Developing Innovation Models

New payment and service delivery models are developed by the Innovation Center in accordance with the requirements of section 1115A of the Social Security Act. During the development of models, the Innovation Center builds on the ideas received from stakeholders, and consults with clinical and analytical experts, as well with as representatives of relevant Federal agencies.

In all models, the Innovation Center selects participating organizations through open processes. In all cases, the process follows established protocols to ensure that it is fair and transparent, provides opportunities for potential partners to ask questions regarding the Innovation Center’s expectations, and relies on multi-stakeholder expertise to select the most qualified partners. The Innovation Center does not fund unsolicited proposals, but does use these ideas to inform model development.

Additionally, Congress has defined – both through the Affordable Care Act and previous legislation – a number of specific demonstrations to be conducted by the Centers for Medicare and Medicaid Services (“CMS”). Some of these demonstrations are designed to test proposed improvements in care delivery and payment. Others are designed to confirm findings from previous demonstrations or to help monitor the effectiveness of Medicare, Medicaid, and the Children’s Health Insurance Program. These activities are funded by specific statutory authorities and are conducted by the Innovation Center. The findings from these demonstrations will inform the development and testing of new models.

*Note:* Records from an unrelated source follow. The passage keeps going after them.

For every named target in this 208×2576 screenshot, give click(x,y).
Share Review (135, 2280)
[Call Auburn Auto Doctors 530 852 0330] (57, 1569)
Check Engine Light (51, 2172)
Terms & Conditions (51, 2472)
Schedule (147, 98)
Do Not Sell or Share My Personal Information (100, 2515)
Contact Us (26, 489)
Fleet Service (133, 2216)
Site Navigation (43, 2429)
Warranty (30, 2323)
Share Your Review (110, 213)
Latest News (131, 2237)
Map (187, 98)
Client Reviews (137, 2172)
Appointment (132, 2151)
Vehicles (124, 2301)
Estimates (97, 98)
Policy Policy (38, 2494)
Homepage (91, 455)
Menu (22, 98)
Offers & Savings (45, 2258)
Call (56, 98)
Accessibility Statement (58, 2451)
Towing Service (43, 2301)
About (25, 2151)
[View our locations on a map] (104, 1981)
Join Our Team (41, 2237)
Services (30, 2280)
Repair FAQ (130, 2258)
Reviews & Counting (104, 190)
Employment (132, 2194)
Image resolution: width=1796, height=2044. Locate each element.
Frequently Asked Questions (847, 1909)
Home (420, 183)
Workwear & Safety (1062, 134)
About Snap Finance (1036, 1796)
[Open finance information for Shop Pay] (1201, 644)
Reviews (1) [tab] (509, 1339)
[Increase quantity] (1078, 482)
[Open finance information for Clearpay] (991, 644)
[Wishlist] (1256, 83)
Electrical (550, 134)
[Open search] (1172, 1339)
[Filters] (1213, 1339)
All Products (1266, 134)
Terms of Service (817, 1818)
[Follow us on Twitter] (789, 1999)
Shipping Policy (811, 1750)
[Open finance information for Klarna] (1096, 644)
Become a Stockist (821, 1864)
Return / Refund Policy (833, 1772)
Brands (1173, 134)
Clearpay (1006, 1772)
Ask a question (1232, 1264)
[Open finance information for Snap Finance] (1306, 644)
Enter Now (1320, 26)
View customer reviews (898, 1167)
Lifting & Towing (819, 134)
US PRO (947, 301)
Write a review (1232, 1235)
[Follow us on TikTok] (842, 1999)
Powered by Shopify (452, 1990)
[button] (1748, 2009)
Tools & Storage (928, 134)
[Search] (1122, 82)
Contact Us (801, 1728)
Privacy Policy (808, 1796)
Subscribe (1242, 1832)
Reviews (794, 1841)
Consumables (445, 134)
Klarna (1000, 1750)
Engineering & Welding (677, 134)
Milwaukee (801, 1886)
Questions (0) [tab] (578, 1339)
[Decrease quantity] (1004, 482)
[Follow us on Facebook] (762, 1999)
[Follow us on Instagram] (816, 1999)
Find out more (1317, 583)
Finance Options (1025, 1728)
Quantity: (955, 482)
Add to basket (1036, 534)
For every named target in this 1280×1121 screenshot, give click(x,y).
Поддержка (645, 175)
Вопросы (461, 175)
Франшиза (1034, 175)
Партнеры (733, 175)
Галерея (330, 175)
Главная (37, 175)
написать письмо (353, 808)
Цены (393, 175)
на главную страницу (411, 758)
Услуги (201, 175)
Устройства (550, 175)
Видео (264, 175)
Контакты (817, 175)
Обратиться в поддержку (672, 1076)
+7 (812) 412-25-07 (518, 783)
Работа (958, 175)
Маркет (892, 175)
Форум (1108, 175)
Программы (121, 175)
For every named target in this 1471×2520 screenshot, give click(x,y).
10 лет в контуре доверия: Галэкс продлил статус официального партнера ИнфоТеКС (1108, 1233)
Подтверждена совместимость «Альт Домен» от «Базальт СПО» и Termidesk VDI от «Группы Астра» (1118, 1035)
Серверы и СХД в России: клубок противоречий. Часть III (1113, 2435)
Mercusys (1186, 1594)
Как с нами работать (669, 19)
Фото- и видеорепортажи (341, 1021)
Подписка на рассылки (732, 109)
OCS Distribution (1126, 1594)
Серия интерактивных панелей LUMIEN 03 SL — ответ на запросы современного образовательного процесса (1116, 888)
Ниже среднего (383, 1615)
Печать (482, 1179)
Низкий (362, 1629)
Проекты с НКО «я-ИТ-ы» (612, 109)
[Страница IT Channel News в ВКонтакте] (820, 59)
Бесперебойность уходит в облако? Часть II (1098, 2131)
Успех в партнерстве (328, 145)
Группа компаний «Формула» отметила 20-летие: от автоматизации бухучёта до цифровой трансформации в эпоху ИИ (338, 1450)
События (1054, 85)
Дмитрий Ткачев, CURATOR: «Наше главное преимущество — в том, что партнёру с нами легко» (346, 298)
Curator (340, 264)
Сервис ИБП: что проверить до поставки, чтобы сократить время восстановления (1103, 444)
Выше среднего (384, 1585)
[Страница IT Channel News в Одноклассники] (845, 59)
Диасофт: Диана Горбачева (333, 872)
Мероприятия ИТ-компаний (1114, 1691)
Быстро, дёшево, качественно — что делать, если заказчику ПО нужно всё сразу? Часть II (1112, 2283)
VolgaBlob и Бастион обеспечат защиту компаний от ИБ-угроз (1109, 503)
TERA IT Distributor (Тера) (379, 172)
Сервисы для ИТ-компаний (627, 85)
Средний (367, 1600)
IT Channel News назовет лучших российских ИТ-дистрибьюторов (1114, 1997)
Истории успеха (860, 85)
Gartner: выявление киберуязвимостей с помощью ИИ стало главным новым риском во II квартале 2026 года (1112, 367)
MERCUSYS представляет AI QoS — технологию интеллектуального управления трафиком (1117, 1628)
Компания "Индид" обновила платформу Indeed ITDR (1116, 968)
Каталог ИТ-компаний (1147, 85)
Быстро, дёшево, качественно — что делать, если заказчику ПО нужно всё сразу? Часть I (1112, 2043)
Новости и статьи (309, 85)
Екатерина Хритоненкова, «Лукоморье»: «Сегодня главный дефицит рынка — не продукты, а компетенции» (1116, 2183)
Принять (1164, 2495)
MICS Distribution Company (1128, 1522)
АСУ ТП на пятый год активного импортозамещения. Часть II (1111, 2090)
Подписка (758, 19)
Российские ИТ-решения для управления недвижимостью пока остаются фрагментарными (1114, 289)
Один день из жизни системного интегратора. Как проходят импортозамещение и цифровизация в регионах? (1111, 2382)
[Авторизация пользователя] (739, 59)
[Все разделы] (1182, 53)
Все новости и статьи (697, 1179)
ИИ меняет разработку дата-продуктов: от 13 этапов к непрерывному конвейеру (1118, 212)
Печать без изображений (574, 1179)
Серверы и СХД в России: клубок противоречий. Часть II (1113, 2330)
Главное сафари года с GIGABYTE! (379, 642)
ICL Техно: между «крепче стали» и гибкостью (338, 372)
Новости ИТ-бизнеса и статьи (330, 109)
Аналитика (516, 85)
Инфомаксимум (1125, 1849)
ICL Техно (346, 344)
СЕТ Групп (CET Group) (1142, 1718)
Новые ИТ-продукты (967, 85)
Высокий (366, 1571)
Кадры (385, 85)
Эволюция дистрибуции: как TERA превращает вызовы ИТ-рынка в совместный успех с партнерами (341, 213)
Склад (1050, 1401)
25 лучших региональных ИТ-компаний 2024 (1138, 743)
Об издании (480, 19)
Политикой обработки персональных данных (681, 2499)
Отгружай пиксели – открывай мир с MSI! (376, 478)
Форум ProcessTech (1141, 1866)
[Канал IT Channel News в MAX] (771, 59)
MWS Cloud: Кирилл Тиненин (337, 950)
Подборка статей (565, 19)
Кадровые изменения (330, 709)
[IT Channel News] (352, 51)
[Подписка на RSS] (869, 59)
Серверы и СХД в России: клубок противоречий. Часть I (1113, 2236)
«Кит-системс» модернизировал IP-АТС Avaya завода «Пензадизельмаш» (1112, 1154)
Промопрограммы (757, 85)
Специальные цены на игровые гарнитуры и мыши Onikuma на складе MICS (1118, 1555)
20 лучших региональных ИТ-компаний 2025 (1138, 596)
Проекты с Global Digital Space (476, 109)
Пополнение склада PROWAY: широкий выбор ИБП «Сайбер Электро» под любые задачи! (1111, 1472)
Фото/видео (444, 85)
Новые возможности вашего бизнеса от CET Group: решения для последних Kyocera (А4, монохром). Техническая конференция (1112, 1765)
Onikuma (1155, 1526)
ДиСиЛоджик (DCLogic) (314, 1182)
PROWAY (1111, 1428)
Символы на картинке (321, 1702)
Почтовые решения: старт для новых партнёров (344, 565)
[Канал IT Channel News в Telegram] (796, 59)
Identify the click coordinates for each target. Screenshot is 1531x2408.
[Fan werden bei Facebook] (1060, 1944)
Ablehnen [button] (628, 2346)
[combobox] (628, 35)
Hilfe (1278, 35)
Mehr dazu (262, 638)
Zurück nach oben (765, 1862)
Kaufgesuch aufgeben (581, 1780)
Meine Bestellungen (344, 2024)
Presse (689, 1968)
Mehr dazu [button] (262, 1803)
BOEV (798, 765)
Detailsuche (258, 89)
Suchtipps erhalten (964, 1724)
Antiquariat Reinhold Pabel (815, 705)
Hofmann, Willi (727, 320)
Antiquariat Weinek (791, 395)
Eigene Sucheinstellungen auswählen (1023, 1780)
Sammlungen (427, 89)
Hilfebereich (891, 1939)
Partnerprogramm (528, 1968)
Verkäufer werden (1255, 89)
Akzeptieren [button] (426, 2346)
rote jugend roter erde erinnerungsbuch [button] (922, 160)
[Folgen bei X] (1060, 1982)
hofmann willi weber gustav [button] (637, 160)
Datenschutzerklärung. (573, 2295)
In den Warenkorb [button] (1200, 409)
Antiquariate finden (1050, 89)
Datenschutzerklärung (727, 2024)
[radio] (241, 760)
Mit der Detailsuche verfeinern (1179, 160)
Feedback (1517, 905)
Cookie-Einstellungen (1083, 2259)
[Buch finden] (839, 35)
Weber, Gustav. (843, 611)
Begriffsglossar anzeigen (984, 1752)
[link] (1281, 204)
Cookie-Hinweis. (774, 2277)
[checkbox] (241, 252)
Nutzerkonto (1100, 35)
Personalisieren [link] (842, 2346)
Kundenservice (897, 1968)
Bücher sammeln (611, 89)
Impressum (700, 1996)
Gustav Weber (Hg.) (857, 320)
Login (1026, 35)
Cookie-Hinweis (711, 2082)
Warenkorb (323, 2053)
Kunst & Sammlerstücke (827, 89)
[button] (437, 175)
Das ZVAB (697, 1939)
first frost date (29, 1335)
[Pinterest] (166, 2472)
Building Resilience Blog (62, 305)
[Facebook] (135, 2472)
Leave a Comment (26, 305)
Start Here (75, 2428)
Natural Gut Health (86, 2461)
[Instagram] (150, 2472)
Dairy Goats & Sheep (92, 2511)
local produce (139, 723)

The opportunity to improve care while lowering costs has never been more promising than today. To help catalyze the speed and reach of clinical innovation, Congress provided the Secretary of Health and Human Services with the authority to expand the scope and duration of a model being tested, including the option of testing on a nationwide basis through rulemaking. In order for the Secretary to exercise this authority, a model must either reduce spending without reducing the quality of care, or improve the quality of care without increasing spending, and must not deny or limit the coverage or provision of benefits. These determinations are made based on evaluations performed by CMS and the certification of CMS’ Chief Actuary with respect to spending.